I emphasize that I refer only to the sequential triads of Phenomenology and Hegel's Philosophy of History, not to the static triads of Hegel's Logic, most of his other later writings, and parts of Phenomenology. (A very few of Hegel's dozens of dialectics do not display thesis-antithesis time sequence.) The sequential dialectics describe both the Spirit's approach to self-realization over time and history's unfolding over time. Findlay accurately summarizes and paraphrases Hegel: "Time ... is the form of this self-realizing process. Until Spirit reaches the end of the requisite temporal process it cannot achieve complete self-consciousness."
THE LITERATURE: DENIAL OF DIALECTICS
Before examining the abortive efforts of some authors to identify true dialectical triads in Hegel's thought, we need to be aware that almost all Hegel scholars who mention dialectics now deny that such triads even exist. I have already commented that it has become fashionable to deny that Hegel uses thesis-antithesis-synthesis dialectics. The thirteen interpreters mentioned earlier who deny that Hegel's writing contains any dialectics are Mueller, Kaufmann, Young, Wilkins, Maker, Solomon, Wood, Pinkard, Dove, Crites, Fox, Beiser, and Verene. Mueller was the first to reject the formerly popular idea that Hegel uses dialectics. Ever since Mueller propounded his thesis, new authors have been jumping on the Mueller bandwagon. Still other authors, such as Forster,6 ascribe dialectics to Hegel but reinterpret the concept so that dialectics no longer means thesis, antithesis, and synthesis. To many authors, a "dialectic" is nothing more than a section or subtopic of Phenomenology.

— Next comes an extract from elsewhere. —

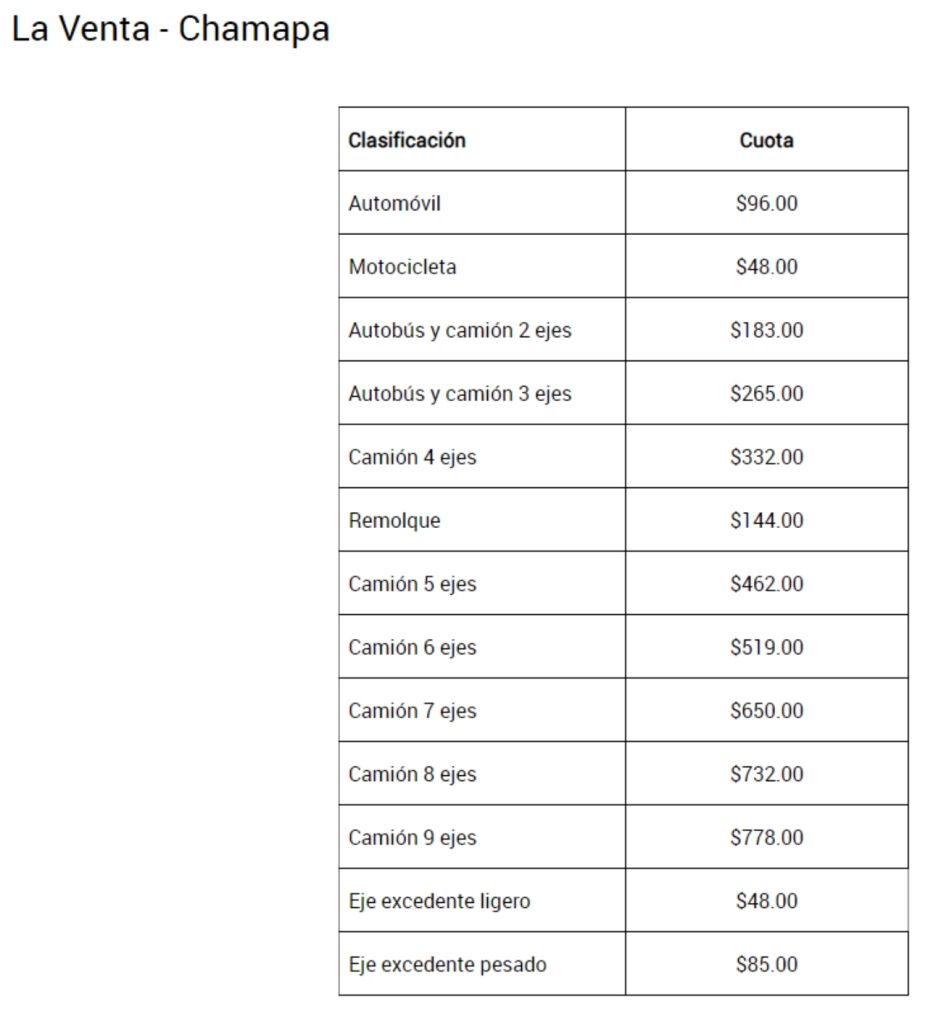The width and height of the screenshot is (928, 1011).
Task: Select the Camión 7 ejes row
Action: pyautogui.click(x=623, y=710)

Consider what the following skeptics have to say.
Mueller. Gustav Mueller (1958) wrote an article that marks the beginning of a wave of skepticism about Hegel's dialectics. This wave is now rolling into its second half-century. The article's title, "The Hegel Legend of 'Thesis-Antithesis-Synthesis,'" states Mueller's conclusion: Hegelian dialectics is just a legend. Mueller writes that "Hegel's peculiar terminology and style" have produced several legends. "The most vexing and devastating" of these "is that everything is thought in 'thesis, antithesis, and synthesis.'" Mueller begins by attacking Stace, who, after trying and failing to show that Hegel used dialectics, excused Hegel's failures as "irregularities." But, says Mueller, "the actual texts of Hegel not only occasionally deviate from 'thesis, antithesis, and synthesis,' but show nothing of the sort." Mueller goes on to argue that Hegel used the three terms together only once. The first Hegel biography, he argues, does not mention thesis, antithesis, and synthesis. More telling, "the very important new Hegel literature of this century has altogether abandoned the legend." How did the "legend" originate? Mueller says it originated in a "very popular" 1843 book by Heinrich Moritz Chalybäus, professor of philosophy at the University of Kiel. Chalybäus, referring to Being, Nothing, and Becoming as "the first trilogy," applied the thesis, antithesis, and synthesis labels to the three concepts. Marx took up and spread the terminology. Mueller concludes: "Once the Hegel legend was established, writers of textbooks in the history of philosophy copied it from their predecessors." An obvious fault of Mueller's analysis is that he is looking in the wrong place—Hegel's Logic, which is where Stace looked—for dialectics. He should have looked in Phenomenology and in The Philosophy of History. Ironically, Mueller was right about Hegel's Logic: it has no dialectics.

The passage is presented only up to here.